#### Texto para ler:
********************
Dia das mães chegando. Sempre achei esta uma das datas mais felizes. No que me diz respeito parecia aquela com menos pressões sociais. Afinal, damos um abraço forte e gostoso em quem amamos e isso é a própria expressão de felicidade. Entretanto, para algumas mulheres essa data também pode ser um pouco triste, pois relembra o fato de que não puderam ser mães, ou tiveram que fazer a dura escolha, abortar um ou dois, para que os que tinham nascido pudessem viver com uma mínima dignidade. Sim, hoje vou falar com você que chora em segredo.
Pedro WEINGARTNER, A fazedora de anjos (tríptico), óleo sobre tela, Brasil, 1908. (detalhe)
********************
#### Dados fornecidos:
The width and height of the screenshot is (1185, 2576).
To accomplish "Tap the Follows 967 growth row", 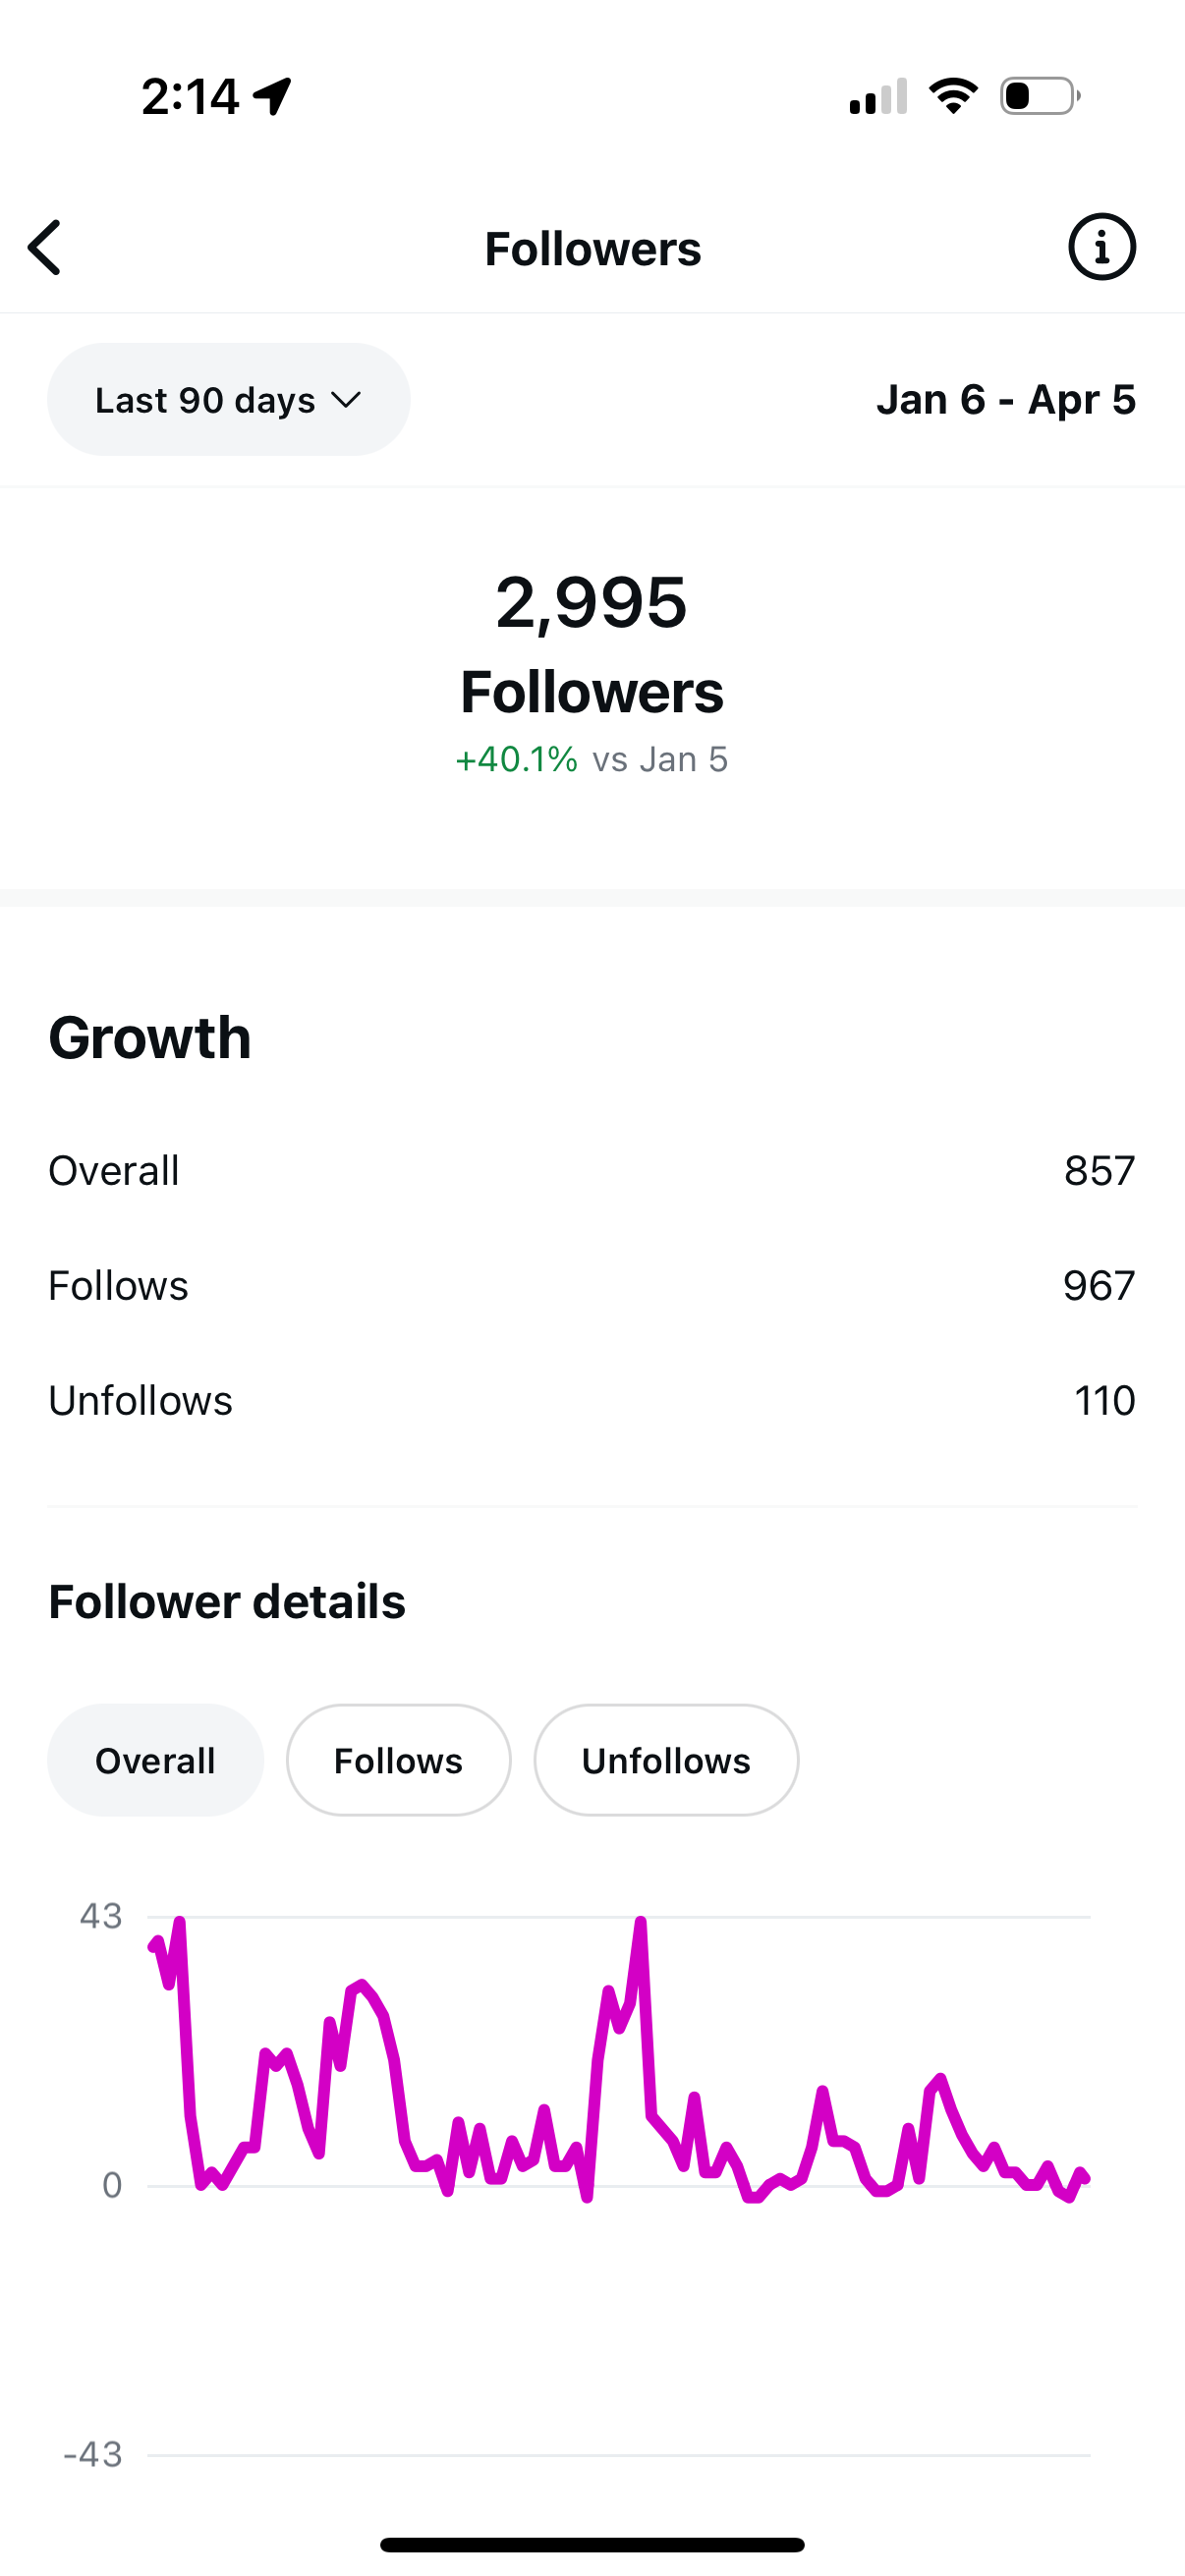I will [x=592, y=1286].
********************
#### Instruções:
• a. Passe para o inglês esta frase do texto sobre o Dia das Mães: "Afinal, damos um abraço forte e gostoso em quem amamos e isso é a própria expressão de felicidade."
• b. Prossiga com o texto sobre o Dia das Mães a partir do ponto em que ele termina.
Aqui os dados não contam para nada.

#### As respostas:
• a. After all, we give a big, warm hug to the people we love, and that is the very expression of happiness.

• b.
Nossa sociedade sempre colocou
uma excessiva carga nos ombros das mulheres. Talvez a maternidade seja ao mesmo
tempo uma bênção e também uma espécie de cruz que elas carregam. À mulher não
se permite aliviar dos ombros essa carga. Se ela o faz, precisa carregar este
ato em segredo pelo resto da vida, pois até mesmo sua melhor amiga irá recriminá-la
com os olhos, ainda que a tenha amparado. Estamos muito acostumados a pensar na
mulher que aborta como sendo a “vagabunda” que se deixou engravidar sem pensar
nas consequências, a “irresponsável”, a mulher “má e cruel”. O título de um
quadro que está na Pinacoteca de São Paulo, me marcou profundamente desde o
primeiro momento que o vi, “a fazedora de anjos”. Achei tão belo, tão
enternecedor, pois parecia que era uma grande mãe fazendo bebês. Até saber da
triste realidade, assim eram chamadas as mulheres que tinham como prática
ajudar outras a abortarem. Dolorosa condição.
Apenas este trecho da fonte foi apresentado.